§ **Instructions to follow**: Could you retype the lines below, starting at the line holding "This screenshot has height=500, width=890." and stopping at the line holding "to the Home", inclusive? Copy them exactly and drop the images.

§ **Input**:
*** Block opens ***
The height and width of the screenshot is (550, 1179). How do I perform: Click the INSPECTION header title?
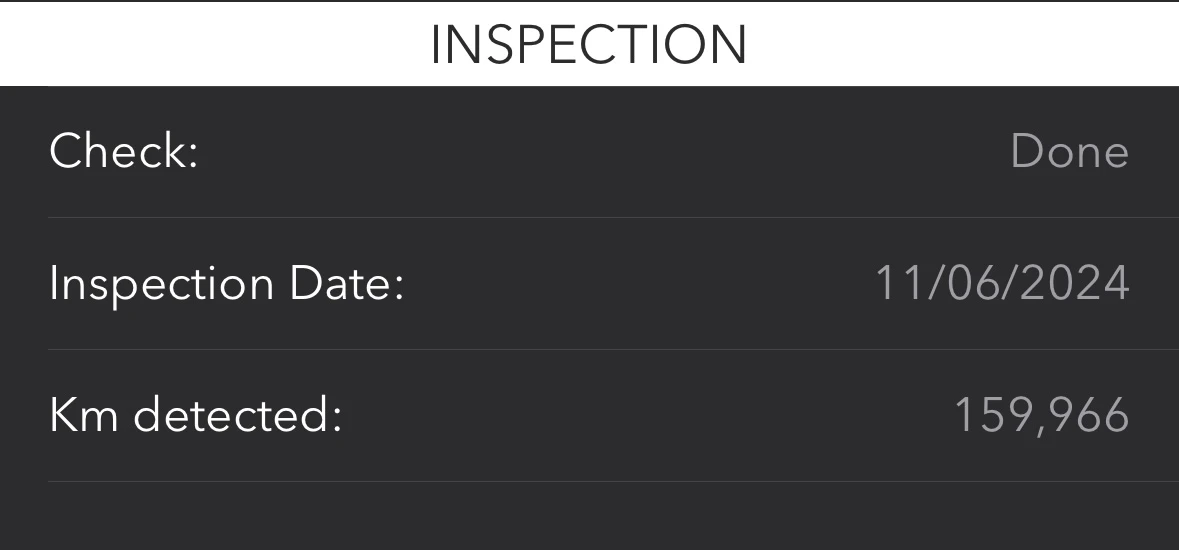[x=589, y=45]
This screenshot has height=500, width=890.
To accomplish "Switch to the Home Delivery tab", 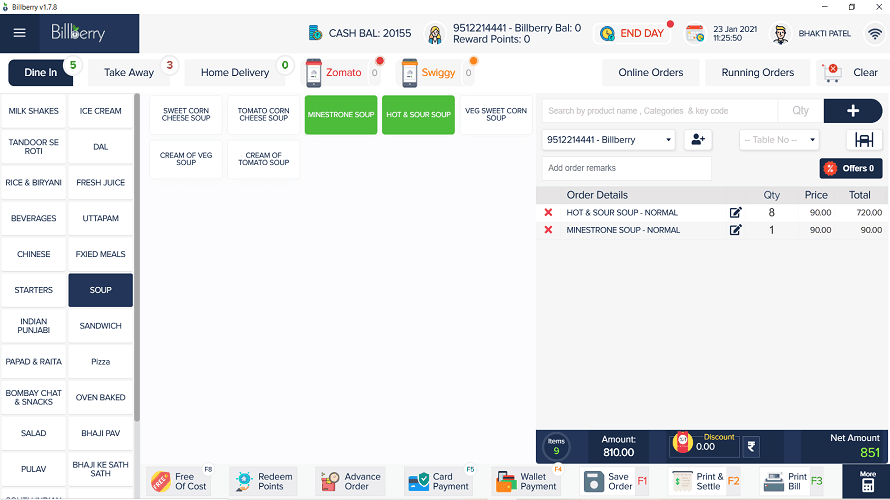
*** Block closes ***
*** Block opens ***
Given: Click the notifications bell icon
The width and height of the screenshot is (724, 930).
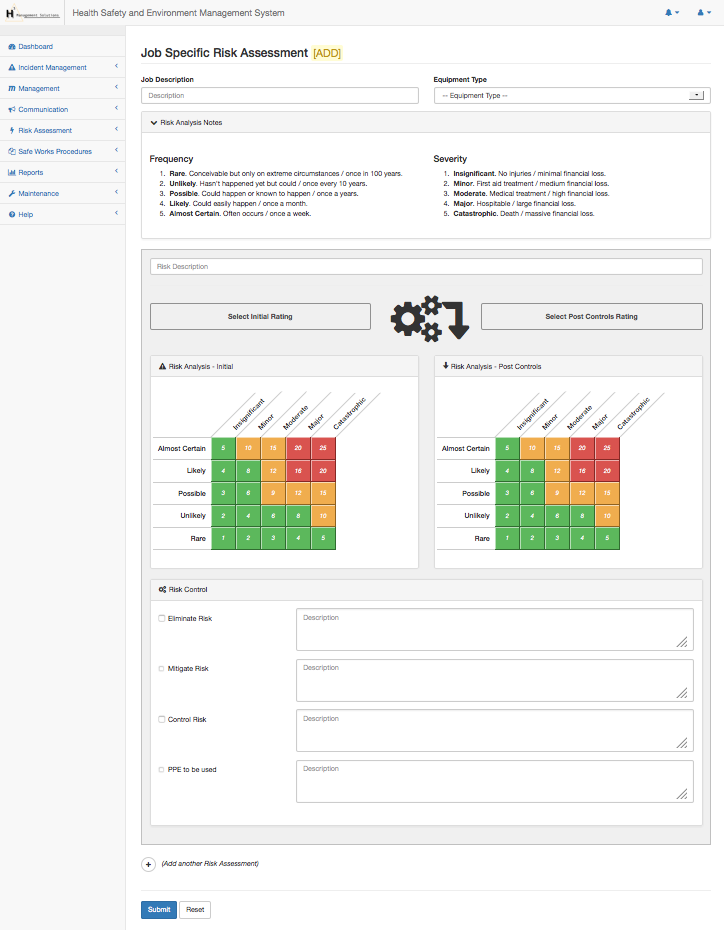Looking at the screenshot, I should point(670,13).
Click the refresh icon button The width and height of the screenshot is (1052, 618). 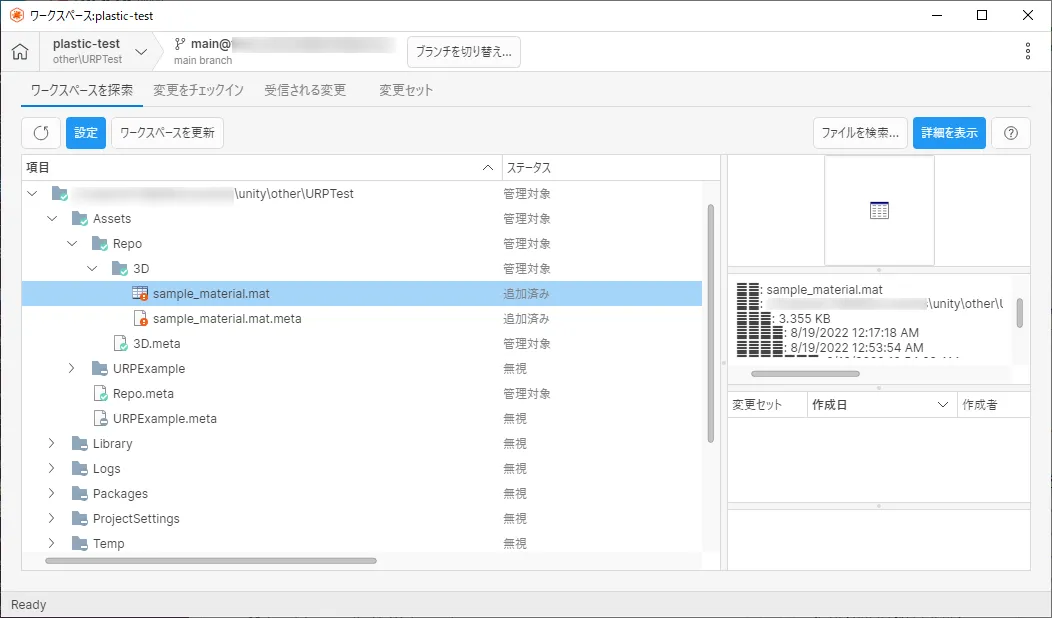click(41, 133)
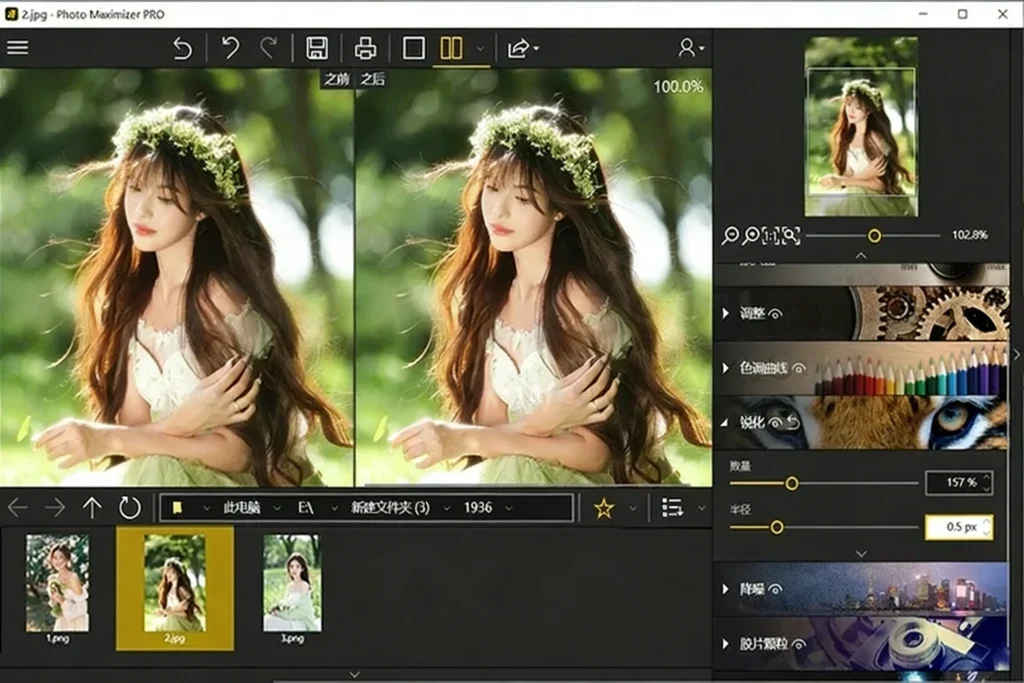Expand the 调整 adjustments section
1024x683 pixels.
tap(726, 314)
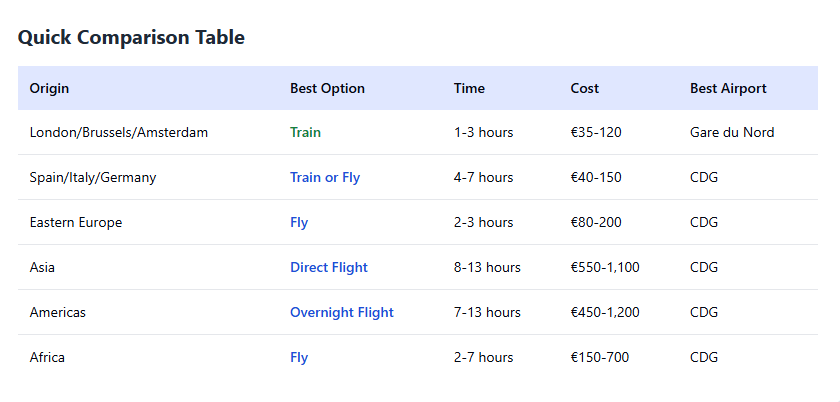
*** Block closes ***
§ **Result of this exercise**:
This screenshot has height=500, width=890.
To accomplish "Switch to the Home Delivery tab", 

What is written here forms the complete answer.